> [課題一覧]
(a) PCR検査の解説文によると、PCR法では数時間でDNAを何倍に増やすことができるか。
(b) PCR検査の解説文の最後の文に続けて、その先を書き継ぎなさい。
··· 出典抜粋
世界的に感染が拡大している新型コロナウイルス感染症(COVID-19)。日本ではPCR検査の検査数が少ないとか…、PCR検査をするのに非常に待たされるとか…いろいろ話題になっています。
そもそもPCR検査とは?という疑問がわいてきましたので調べてみました。
新型コロナウイルスに感染しているかどうかを判別する方法に、“PCR検査”があります。PCR検査は遺伝子の検査に使用される方法の一つであり、SARSの検査にも使用されました。新型コロナウイルス感染症に対するPCR検査について解説します。
PCR検査とは
微量の検体を高感度で検出する手法で、Polymerase Chain Reaction(ポリメラーゼ連鎖反応)の頭文字をとってPCRと呼ばれています。
クラミジアやウイルスといった顕微鏡では見ることのできない病原体の有無を調べる検査です。病原体のDNAを増幅させることによって検出する検査方法であるので、確実な診断が下せます。
検査方法
尿、粘膜などの検体を採取し、目的の病原体のDNA配列にくっつけられる「プライマー」という短いDNAを用いて、温度を上げ下げしたりDNA合成酵素の働きを利用したりして目的のDNAを増やします。遺伝子は通常肉眼では確認できませんが、PCR法では数時間でDNAを100万倍に増やすことができるため、増やしたDNAを染色して検出装置にかけることで、それが目的のDNAであるかどうかを目で確認することができます。目的の病原体のDNAを確認することができれば「陽性」、確認することができなければ「陰性」と判定されます。
PCR検査はどこで行っているのか
新型コロナウイルスに感染しているかどうかを調べるには“PCR検査”を行います。PCR検査とは、検査を受ける人の体液などから検体を採取し、特定のDNAだけを増やす検査です。検体を採取する際に周囲に感染を拡大させる恐れがあるため、院内感染防止や検査の精度管理の観点から、体制が整っている“帰国者・接触者外来”でPCR検査を実施しています。
かかりつけ医などに相談があった場合、医師はPCR検査の必要があるかどうか判断し、必要な場合は保健所に設置されている“帰国者・接触者相談センター”を経由して帰国者・接触者外来に誘導します。帰国者・接触者外来では、かかりつけ医などの判断も考慮に入れたうえで、必要と認められる場合にPCR検査を行います。
······
··· 提供データ
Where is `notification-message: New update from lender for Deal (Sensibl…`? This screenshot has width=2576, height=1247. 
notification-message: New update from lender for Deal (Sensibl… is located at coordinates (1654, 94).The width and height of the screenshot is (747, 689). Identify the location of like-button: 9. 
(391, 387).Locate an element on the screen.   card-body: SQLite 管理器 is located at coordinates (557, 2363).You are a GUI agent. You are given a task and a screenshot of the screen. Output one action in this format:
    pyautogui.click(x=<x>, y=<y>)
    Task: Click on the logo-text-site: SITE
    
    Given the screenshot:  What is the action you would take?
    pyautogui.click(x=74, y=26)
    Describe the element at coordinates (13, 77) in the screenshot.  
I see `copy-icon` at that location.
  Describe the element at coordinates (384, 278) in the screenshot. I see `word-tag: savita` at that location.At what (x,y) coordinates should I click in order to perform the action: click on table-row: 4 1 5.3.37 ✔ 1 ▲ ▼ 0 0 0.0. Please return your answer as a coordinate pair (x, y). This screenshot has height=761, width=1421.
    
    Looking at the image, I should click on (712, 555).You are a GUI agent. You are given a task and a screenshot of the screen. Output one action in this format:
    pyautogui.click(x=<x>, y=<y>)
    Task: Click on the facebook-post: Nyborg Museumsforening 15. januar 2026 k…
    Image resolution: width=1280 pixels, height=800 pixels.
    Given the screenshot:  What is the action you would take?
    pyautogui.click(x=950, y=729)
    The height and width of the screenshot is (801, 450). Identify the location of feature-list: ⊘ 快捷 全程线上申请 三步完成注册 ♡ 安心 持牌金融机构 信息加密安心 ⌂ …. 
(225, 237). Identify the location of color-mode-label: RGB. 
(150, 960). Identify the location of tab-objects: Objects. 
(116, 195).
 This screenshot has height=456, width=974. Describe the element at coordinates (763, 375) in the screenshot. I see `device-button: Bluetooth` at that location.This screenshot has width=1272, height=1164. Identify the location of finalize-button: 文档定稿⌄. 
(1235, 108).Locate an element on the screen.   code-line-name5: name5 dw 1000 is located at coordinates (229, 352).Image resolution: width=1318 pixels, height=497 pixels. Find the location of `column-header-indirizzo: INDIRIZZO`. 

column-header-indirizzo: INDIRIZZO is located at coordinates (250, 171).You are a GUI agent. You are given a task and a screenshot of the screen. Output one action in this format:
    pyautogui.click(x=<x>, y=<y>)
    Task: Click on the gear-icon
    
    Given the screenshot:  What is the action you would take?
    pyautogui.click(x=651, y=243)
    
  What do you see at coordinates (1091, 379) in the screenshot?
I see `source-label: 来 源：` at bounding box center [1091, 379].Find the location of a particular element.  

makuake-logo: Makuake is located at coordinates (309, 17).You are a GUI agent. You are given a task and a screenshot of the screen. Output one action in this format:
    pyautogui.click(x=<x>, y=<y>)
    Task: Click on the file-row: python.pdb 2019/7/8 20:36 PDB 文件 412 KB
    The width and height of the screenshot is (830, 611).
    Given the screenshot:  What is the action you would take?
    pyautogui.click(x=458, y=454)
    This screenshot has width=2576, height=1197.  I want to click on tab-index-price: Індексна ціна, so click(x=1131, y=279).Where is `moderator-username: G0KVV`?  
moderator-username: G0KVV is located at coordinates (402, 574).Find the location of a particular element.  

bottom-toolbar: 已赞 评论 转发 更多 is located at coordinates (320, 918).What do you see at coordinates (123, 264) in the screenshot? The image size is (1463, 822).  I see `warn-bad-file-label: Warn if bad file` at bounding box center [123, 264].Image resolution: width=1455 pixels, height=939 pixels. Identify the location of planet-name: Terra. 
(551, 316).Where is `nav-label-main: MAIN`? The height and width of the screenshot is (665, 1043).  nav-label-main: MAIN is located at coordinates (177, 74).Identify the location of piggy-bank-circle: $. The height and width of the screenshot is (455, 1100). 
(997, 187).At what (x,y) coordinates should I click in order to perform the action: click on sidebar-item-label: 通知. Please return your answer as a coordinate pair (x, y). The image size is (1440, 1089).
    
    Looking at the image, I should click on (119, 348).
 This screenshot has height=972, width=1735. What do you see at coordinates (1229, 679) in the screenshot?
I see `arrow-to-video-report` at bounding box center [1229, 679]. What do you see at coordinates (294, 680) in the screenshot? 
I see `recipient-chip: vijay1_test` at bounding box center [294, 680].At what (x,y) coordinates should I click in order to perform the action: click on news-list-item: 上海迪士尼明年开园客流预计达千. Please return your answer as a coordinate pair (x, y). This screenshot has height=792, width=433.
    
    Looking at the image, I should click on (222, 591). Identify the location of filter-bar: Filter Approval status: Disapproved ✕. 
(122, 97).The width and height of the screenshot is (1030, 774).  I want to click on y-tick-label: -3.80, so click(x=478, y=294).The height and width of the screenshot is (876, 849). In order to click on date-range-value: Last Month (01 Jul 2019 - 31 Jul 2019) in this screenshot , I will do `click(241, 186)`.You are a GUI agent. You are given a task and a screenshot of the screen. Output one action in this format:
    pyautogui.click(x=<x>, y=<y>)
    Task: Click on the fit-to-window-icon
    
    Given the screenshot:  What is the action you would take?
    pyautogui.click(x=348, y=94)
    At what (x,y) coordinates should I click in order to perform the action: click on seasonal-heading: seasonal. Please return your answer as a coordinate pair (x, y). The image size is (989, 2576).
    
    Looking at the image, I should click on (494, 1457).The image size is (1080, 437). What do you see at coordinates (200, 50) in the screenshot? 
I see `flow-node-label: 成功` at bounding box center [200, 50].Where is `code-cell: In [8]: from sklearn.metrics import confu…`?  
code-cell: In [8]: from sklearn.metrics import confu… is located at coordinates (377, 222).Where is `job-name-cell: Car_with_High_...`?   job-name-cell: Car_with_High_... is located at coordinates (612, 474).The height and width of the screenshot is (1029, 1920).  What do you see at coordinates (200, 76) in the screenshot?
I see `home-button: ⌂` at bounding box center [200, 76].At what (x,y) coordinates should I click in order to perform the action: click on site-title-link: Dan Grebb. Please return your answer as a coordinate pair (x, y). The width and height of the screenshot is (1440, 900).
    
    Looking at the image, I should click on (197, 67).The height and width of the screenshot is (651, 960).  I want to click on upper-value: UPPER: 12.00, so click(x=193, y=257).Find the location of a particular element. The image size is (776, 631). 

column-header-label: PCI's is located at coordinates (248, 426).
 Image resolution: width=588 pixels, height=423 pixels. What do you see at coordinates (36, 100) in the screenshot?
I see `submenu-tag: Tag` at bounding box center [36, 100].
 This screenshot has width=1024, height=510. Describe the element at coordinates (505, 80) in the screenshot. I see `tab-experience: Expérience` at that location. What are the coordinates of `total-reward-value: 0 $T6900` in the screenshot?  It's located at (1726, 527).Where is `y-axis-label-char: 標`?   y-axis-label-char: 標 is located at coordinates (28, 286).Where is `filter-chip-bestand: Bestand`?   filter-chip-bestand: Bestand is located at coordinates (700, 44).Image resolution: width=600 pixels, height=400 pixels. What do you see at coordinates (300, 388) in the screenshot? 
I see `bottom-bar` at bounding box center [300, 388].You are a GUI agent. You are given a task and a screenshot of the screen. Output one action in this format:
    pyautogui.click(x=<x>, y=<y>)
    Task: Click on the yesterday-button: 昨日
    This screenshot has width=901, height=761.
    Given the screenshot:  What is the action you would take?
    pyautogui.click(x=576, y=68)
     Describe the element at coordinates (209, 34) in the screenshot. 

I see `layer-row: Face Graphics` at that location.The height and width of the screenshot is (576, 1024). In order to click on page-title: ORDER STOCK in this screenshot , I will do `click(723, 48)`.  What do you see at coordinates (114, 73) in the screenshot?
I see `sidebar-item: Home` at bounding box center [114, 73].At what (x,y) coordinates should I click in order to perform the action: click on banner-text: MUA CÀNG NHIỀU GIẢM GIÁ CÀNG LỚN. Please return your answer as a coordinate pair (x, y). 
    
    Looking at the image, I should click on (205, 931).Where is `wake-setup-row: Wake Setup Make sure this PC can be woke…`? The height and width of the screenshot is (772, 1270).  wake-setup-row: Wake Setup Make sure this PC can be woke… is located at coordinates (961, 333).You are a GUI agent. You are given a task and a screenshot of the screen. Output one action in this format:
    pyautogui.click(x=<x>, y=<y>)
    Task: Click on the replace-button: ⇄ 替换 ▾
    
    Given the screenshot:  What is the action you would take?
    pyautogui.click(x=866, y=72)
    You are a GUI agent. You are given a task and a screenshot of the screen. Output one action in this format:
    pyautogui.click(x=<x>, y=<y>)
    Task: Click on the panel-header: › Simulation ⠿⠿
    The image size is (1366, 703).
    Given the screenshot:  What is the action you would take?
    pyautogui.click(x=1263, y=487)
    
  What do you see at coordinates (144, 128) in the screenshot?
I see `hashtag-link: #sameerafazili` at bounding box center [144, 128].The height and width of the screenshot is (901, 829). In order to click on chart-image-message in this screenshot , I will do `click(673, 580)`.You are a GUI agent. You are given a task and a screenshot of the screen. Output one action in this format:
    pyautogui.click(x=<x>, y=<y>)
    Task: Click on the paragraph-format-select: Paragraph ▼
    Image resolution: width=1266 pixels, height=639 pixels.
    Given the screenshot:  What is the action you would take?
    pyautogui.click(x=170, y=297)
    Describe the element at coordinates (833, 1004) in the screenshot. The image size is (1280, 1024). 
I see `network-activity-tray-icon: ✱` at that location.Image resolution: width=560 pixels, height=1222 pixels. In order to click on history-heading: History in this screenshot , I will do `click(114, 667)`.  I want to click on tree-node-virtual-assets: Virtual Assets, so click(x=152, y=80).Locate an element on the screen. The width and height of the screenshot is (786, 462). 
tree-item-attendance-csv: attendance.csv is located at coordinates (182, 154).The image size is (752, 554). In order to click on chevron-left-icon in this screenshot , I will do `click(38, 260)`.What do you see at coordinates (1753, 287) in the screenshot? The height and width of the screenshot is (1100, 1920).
······
> [解答欄]
(a) 100万倍

(b)
どのような場合に帰国者・接触者相談センターに相談したほうがよいか
強いだるさ、息苦しさ、風邪の症状や37.5℃以上の発熱が4日以上(高齢者や基礎疾患などのある方は2日程度)続く場合、お近くの保健所に設置されている“帰国者・接触者相談センター”に相談したほうがよいでしょう。感染が疑われる場合は、センターから医療機関の案内があります。
PCR検査の結果が陰性だった場合
PCR検査は、ウイルスゲノムを検出するという原理から、一般論として感度は低く特異度は高い検査と考えられます。感度が低いということは、“偽陰性率(新型コロナウイルス感染症にかかっているにもかかわらず陰性となってしまう確率)”が高いということです。実際に、PCR検査で陰性が出たが、後日陽性となった人も存在します。したがって、新型コロナウイルス感染症が疑われる方は、検査結果にかかわらず外出を控えることが必要です。一方、特異度は高いため、感染していない人が陽性と判定される確率は高くないと考えられます。
PCR検査の結果が陽性だった場合
地域における入院のキャパシティにもよりますが、PCR検査の結果が陽性でも症状が軽い場合は自治体が用意した施設または自宅で経過観察となります。症状が変化したときは直ちに医療機関に連絡し、必要により入院することとなります。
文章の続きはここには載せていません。